Range to output from the entries below: the line containing "Image resolution: width=1365" through the line containing "Open the Labels and fleets dropdown". Set it down exactly, ends included, nothing else.
[Information supplied Boundary: Start]
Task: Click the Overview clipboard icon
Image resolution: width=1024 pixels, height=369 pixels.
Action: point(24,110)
[Information supplied Boundary: End]
[Information supplied Boundary: Start]
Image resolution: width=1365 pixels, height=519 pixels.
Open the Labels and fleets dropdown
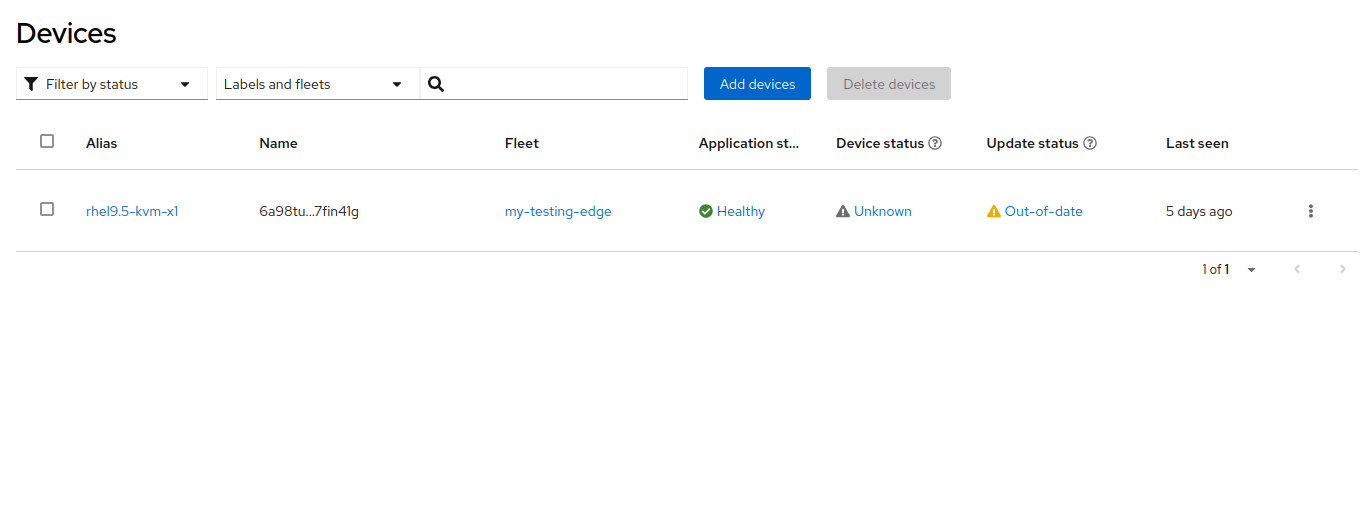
[Information supplied Boundary: End]
◆ **Answer space**:
Image resolution: width=1365 pixels, height=519 pixels.
Open the Labels and fleets dropdown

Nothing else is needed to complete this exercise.